Reputation: 23
I am new to pyspark and I am trying to get from here:
+---+-----+--------+
| id|value|ordering|
+---+-----+--------+
| A | 21 | 1 |
| A | 22 | 2 |
| A | 23 | 3 |
| A | 24 | 4 |
| B | 15 | 1 |
| B | 16 | 2 |
| B | 10 | 3 |
| B | 10 | 4 |
+---+-----+--------+
to here:
+---+-------+-------+-------+----------+
| id|value_0|value_1|value_n| value_n+1|
+---+-------+-------+-------+----------+
| A | 21 | 22 | 23 | 24 |
| B | 15 | 16 | 10 | 10 |
+---+-------+-------+-------+----------+
I tried using pivot, but I don't need to aggregate, and I don't understand how to do it without aggregation. I also tried approach outlined here Rolling up multiple rows into a single row and column in spark, and then split col into multiple cols, but I need to keep the order of elements as they appear in the dataframe (I have extra column -'ordering'- I can use to orderBy
). I can't do it with this approach as concat_ws
doesn't preserve order + I can have repetitions.
Any help appreciated
Upvotes: 2
Views: 1382
Reputation: 6654
You can use the first
function as the aggregation.
Can we use the ordering
field directly to create "value_1"
, "value_2"
, so on?

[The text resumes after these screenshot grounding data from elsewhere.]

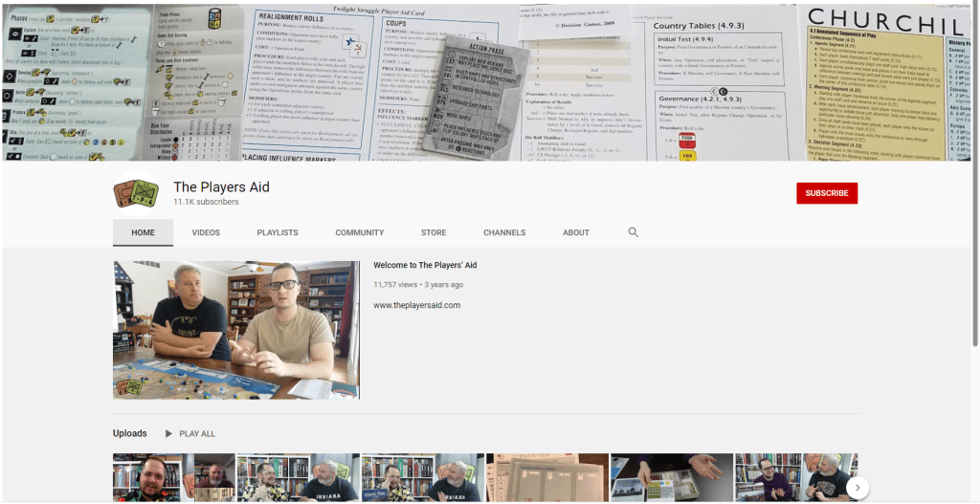Image resolution: width=980 pixels, height=504 pixels.
Task: Open the first uploads video thumbnail
Action: [173, 476]
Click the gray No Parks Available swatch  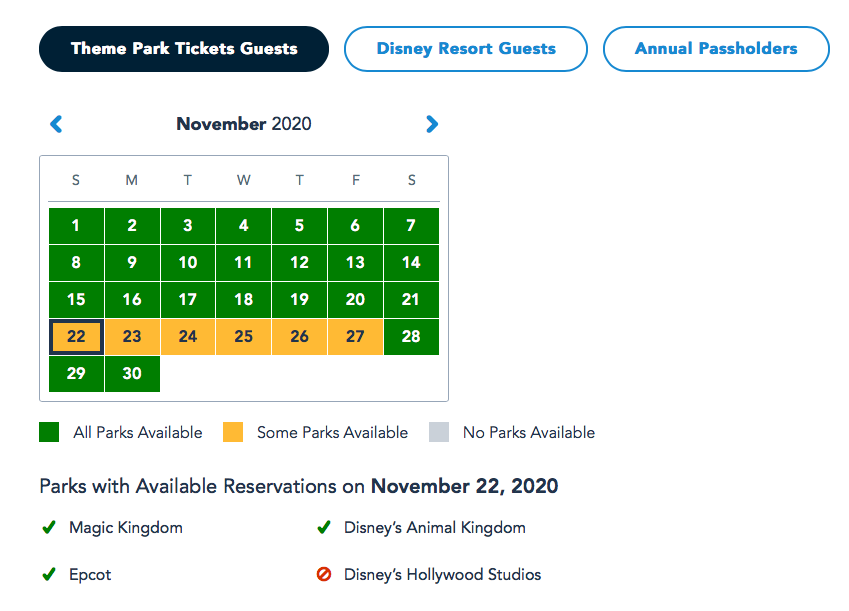point(439,433)

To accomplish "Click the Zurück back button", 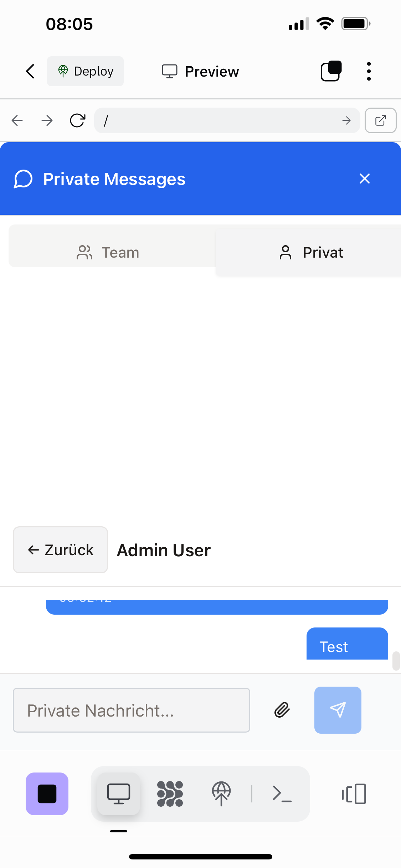I will pyautogui.click(x=60, y=550).
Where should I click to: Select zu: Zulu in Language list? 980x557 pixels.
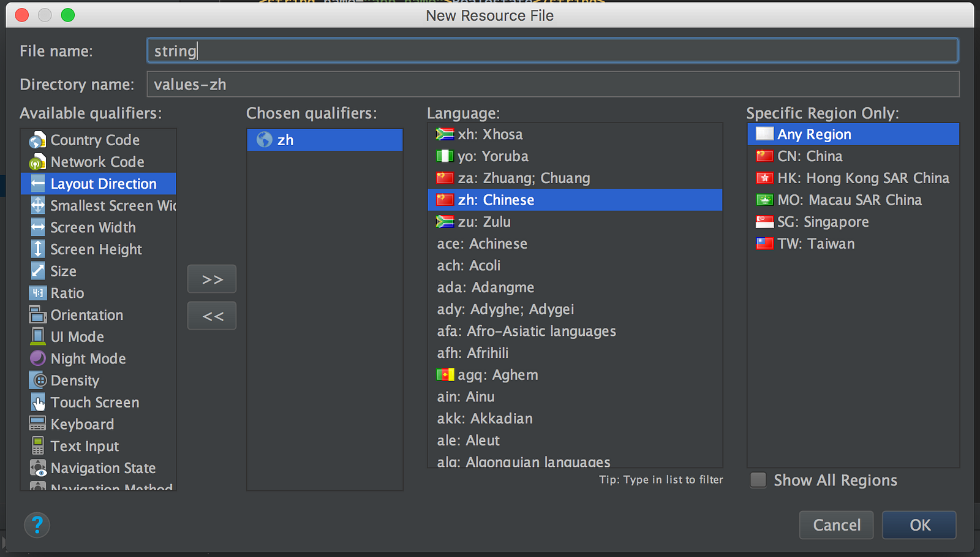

If yes, see following.
data_sdf. \
withColumn('pivot_field', func.concat_ws('_', func.lit('value'), 'ordering')). \
groupBy('id'). \
pivot('pivot_field'). \
agg(func.first('value')). \
show()
# +---+-------+-------+-------+-------+
# | id|value_1|value_2|value_3|value_4|
# +---+-------+-------+-------+-------+
# | B| 15| 16| 10| 10|
# | A| 21| 22| 23| 24|
# +---+-------+-------+-------+-------+
If not, create a column with the row_number
and use that. See following.
data_sdf. \
withColumn('rn', func.row_number().over(wd.partitionBy('id').orderBy('ordering'))). \
withColumn('pivot_field', func.concat_ws('_', func.lit('value'), 'rn')). \
groupBy('id'). \
pivot('pivot_field'). \
agg(func.first('value')). \
show()
# +---+-------+-------+-------+-------+
# | id|value_1|value_2|value_3|value_4|
# +---+-------+-------+-------+-------+
# | B| 15| 16| 10| 10|
# | A| 21| 22| 23| 24|
# +---+-------+-------+-------+-------+
This assumes that the data is unique across the columns being used here - as in all values within an ID will have distinct values in ordering. If not, you could change the aggregation to your choice.
Upvotes: 3